Pada kondisi yang dilematis, saat susu hangatnya baru datang dan laporan dari Duls tentang akhwat, tentu saja Izal memprioritaskan akhwat. Ia memberitahukan pula laporan dari Duls kepada Dede, namun sambutannya tidak begitu antusias. Ia hanya menitipkan laporan dari Duls pada Izal. Kedaruratan memaksa Izal bertindak cepat, ia izin meninggalkan Dede di kantin, dan segera menemui TKP yang disebutkan oleh Duls.
Kondisi darurat masih belum bisa membuat Dede lepas dari keantusiasannya, bahkan ketika ada akhwat sedang dalam masalah. Ini jelas sangat jauh dengan kebiasaan Dede yang selalu gerak cepat kilat dan sekelebat dalam upaya pengamanan akhwat. Faktanya sekarang sangat berbanding terbalik, ia seolah mematung di kantin belakang kampus, ia kembali murung, melamun, dan tampak ringkih.

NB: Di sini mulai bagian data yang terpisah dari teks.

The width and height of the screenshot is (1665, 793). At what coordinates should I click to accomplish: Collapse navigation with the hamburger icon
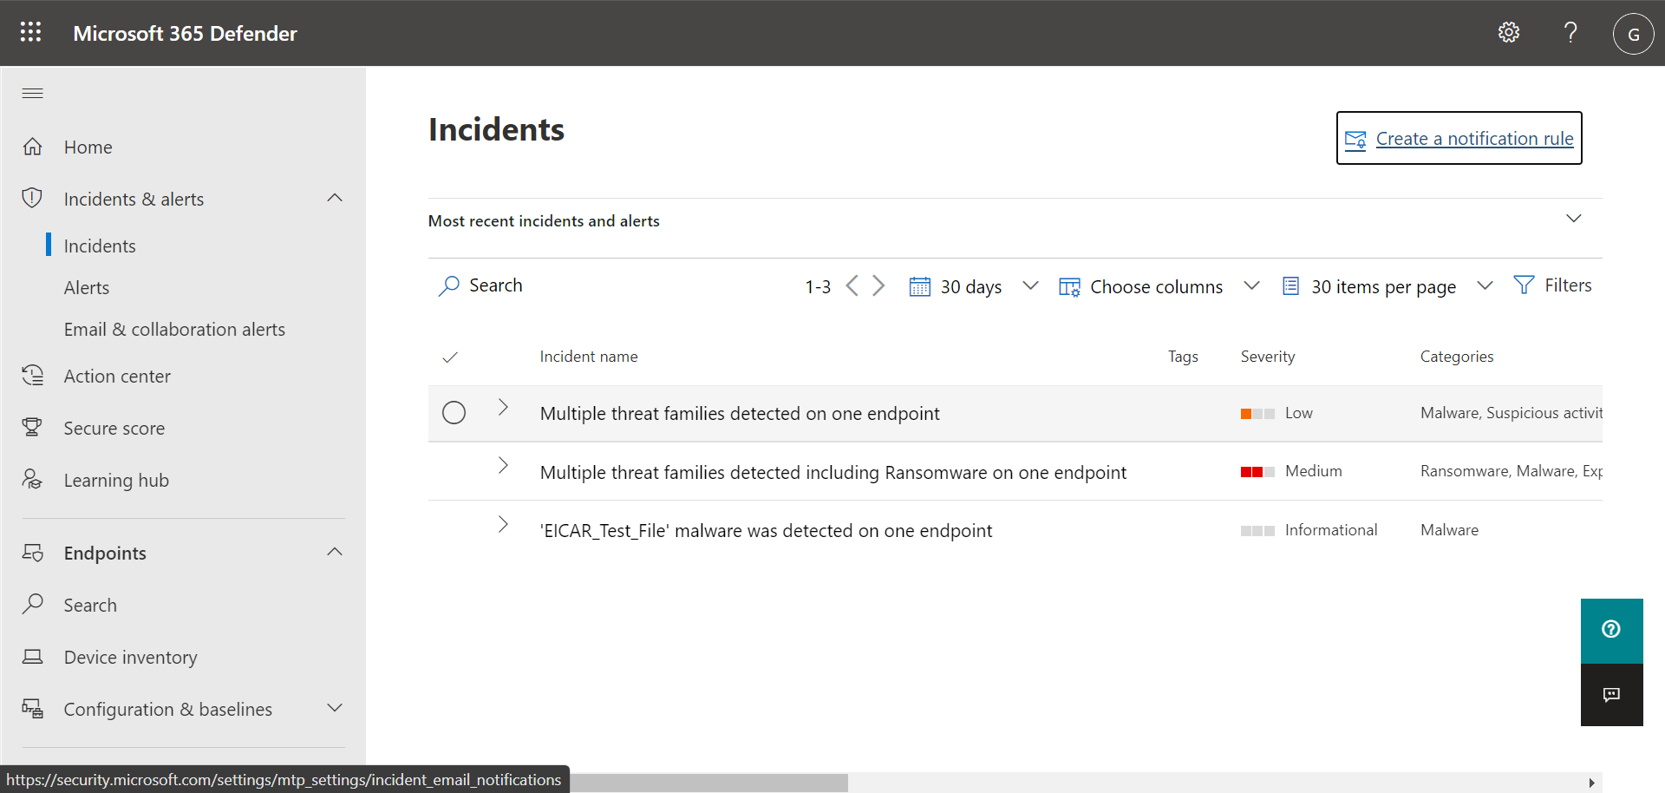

Hari-harinya muram, penuh beban dan lamunan. Tangannya menopang dagunya, menahan laju imajinasinya agar tak terganggu, namun pada saat itulah sebuah tepukan pada pundaknya cukup membuat Dede kembali pada dunia nyata. Terlepas dari lamunannya, Dede kemudian mencari tepukan siapa yang menganggu lamunannya. Ketika ia menoleh ke belakang, betapa cukup kagetnya ketika yang dilihatnya adalah Yai Izan.
Dede tidak berkata-kata kecuali tersenyum kepadanya. Yai Izan duduk di samping Dede, barulah kemudian Dede mulai berbicara
"Ngopi Yai" Seru Dede
"Udah abis"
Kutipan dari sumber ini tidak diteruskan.